The Suns do not have anyone who can approximate the challenge that Garnett and Perkins present, but Gasol is shredding them like a man preparing for bigger things. He scored 29 points in Game 2 of the Western Conference finals Wednesday -- after scoring 21 in Game 1 -- and the Lakers dwarfed the Suns again, 124-112. The Suns do not have a defender who can guard Gasol straight up, and when they double him, he is an adept enough passer that he always seems to find somebody wide open.

Gasol was frustrated, at times, in the regular season the Lakers didn't make a more concerted effort to pound the ball inside. They enjoy a size advantage against almost every team they play; but for some reason, they don't always exploit it. Even against the small-ball Suns, the Lakers seemed satisfied to run and shoot for most of the first three quarters Wednesday. They were sucked into the Suns' style and tied heading into the fourth.

Then they heeded the words of Suns coach Alvin Gentry, who reminded everybody before this series that size really matters. The Lakers went inside to Gasol and he scored 14 points over the final 11 minutes, proving that somebody in Los Angeles besides Kobe Bryant can close.

"This year, Pau is getting a lot more attention in the post than he has in the past, and he's making all the right reads and all the right plays," Bryant said. "He has really figured it out at the right time."

The Suns slowed Bryant, sometimes with two defenders, so he dished out a playoff career-high 13 assists, including three to Gasol in the fourth quarter. When Bryant hits Gasol for a layup or dunk, he has a habit of staring him down and pointing a padded index finger in his face, like a parent who has just found a lost child in a crowd. The pose is becoming awfully familiar.

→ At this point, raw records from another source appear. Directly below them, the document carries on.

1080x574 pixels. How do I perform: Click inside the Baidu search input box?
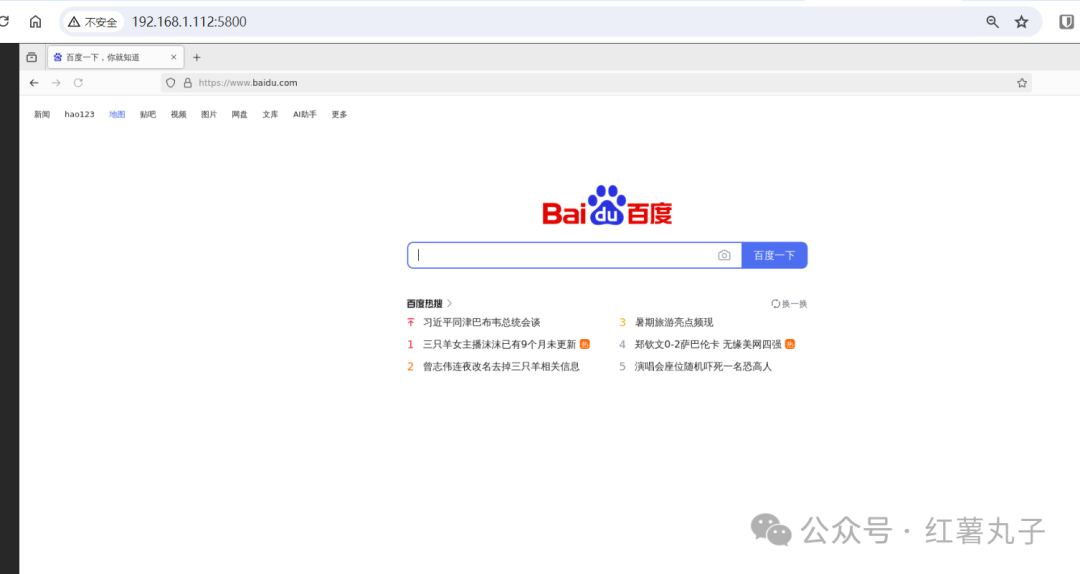click(x=560, y=256)
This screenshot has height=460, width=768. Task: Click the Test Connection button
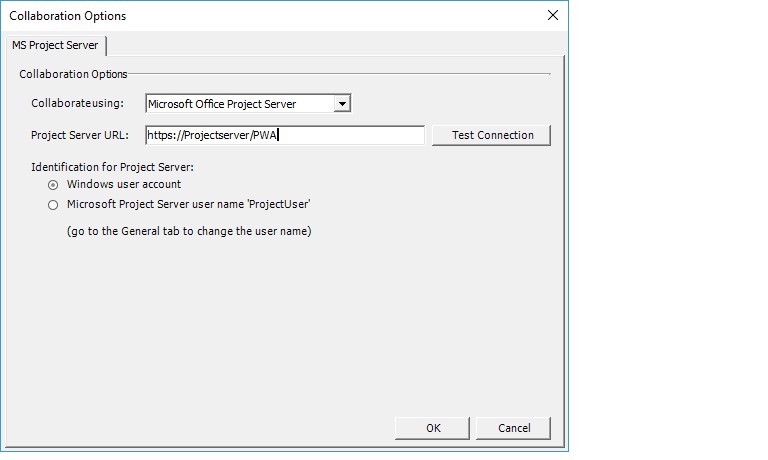pyautogui.click(x=492, y=135)
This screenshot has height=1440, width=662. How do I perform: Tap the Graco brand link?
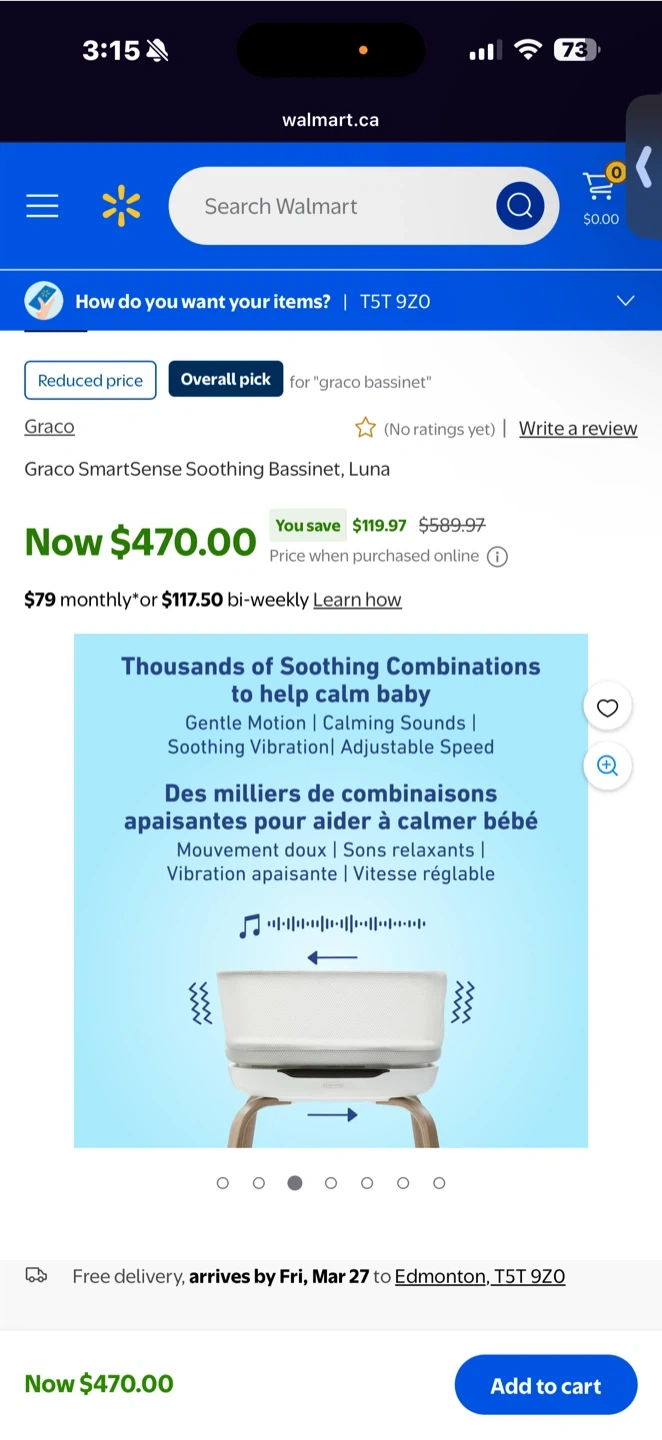(x=49, y=427)

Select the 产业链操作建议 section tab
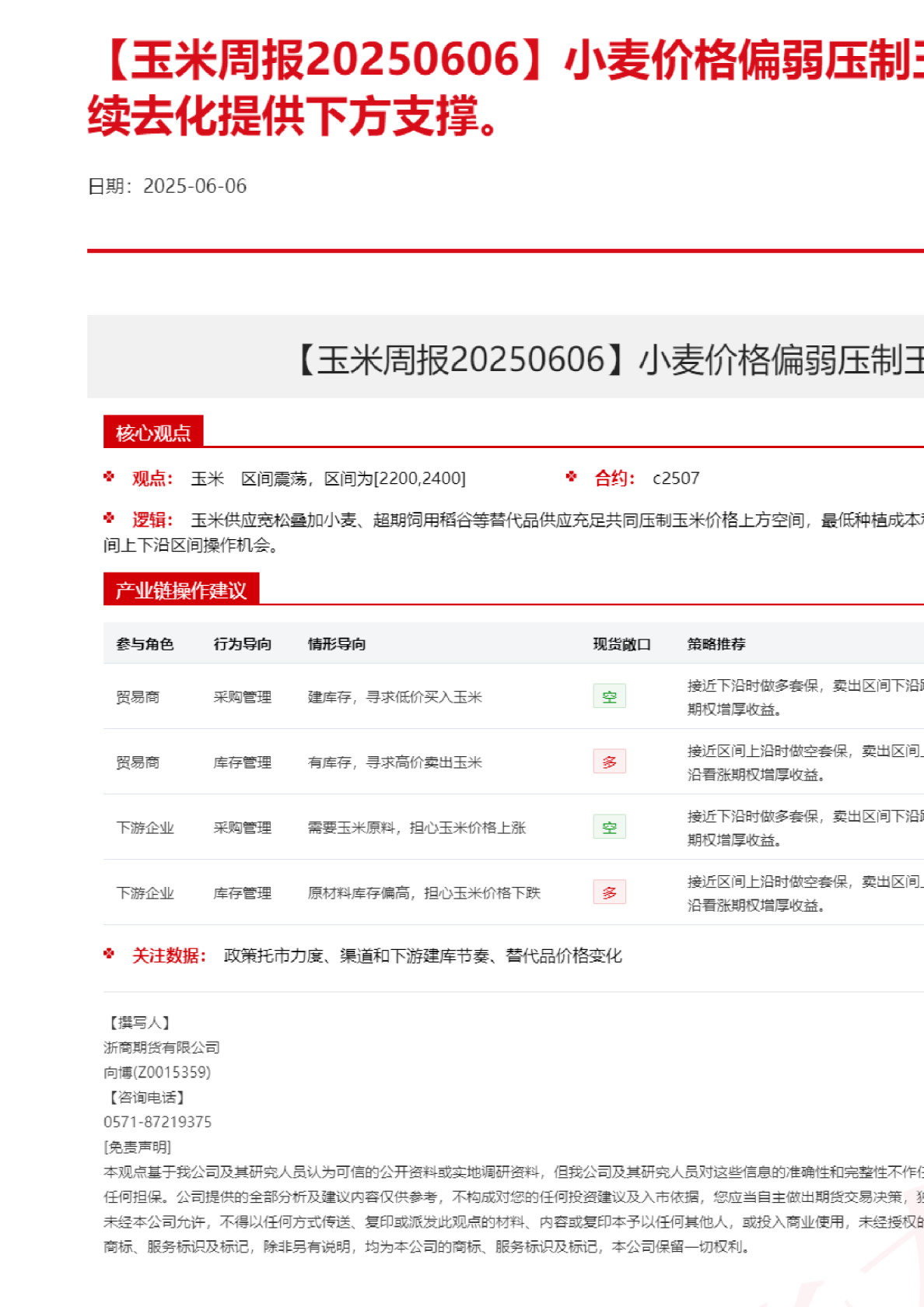coord(180,590)
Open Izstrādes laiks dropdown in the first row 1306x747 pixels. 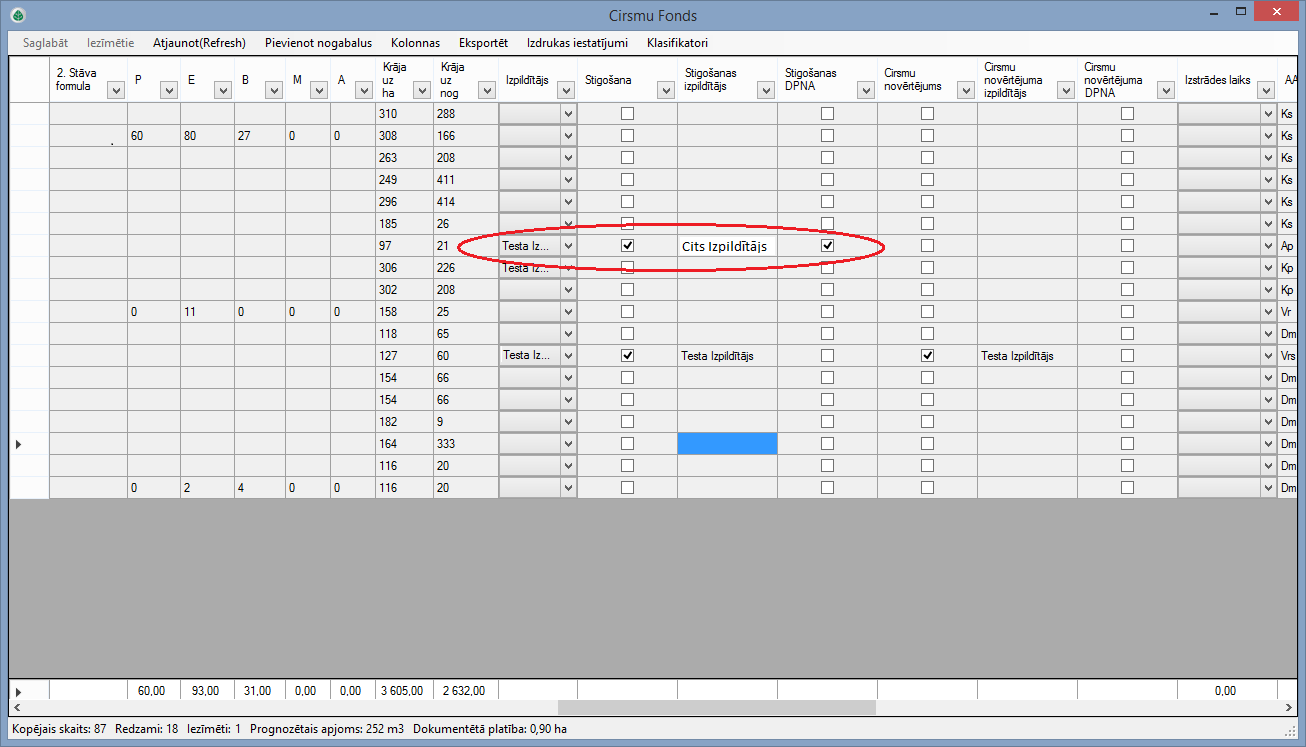[x=1267, y=114]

As well as the Celtics are defending these days, that's how efficiently the Lakers are scoring. Through two games, they have 252 points and are shooting 58 percent, in part because the Suns' defense was vastly overrated, and in part because the Lakers can't miss. Gasol is shooting 65 percent in the series. Lamar Odom, who had a double-double in Game 1 that Amar'e Stoudemire attributed to "luck," posted another in Game 2. Ron Artest, who shot 18 percent from three-point range in the first round against Oklahoma City, was 3-of-6 from that territory Wednesday. Jordan Farmar was 3-of-3. Stopping the Lakers has been such a struggle that Gentry said after his postgame press conference: "I'm open for suggestions."

The Suns can double Bryant or Gasol but not both, a potentially fatal dilemma. With three minutes left in the fourth quarter Wednesday, the crowd at Staples Center chanted "We want Boston," and while the Lakers pretended not to hear, they want the same. It feels like 2008 all over again: Andrew Bynum is injured, Odom is inconsistent, and the onus is back on Gasol. Channing Frye and Robin Lopez cannot stop him. Garnett and Perkins, however, make for a much more formidable obstacle.

They are waiting for him, and he for them, a rematch two years in the making.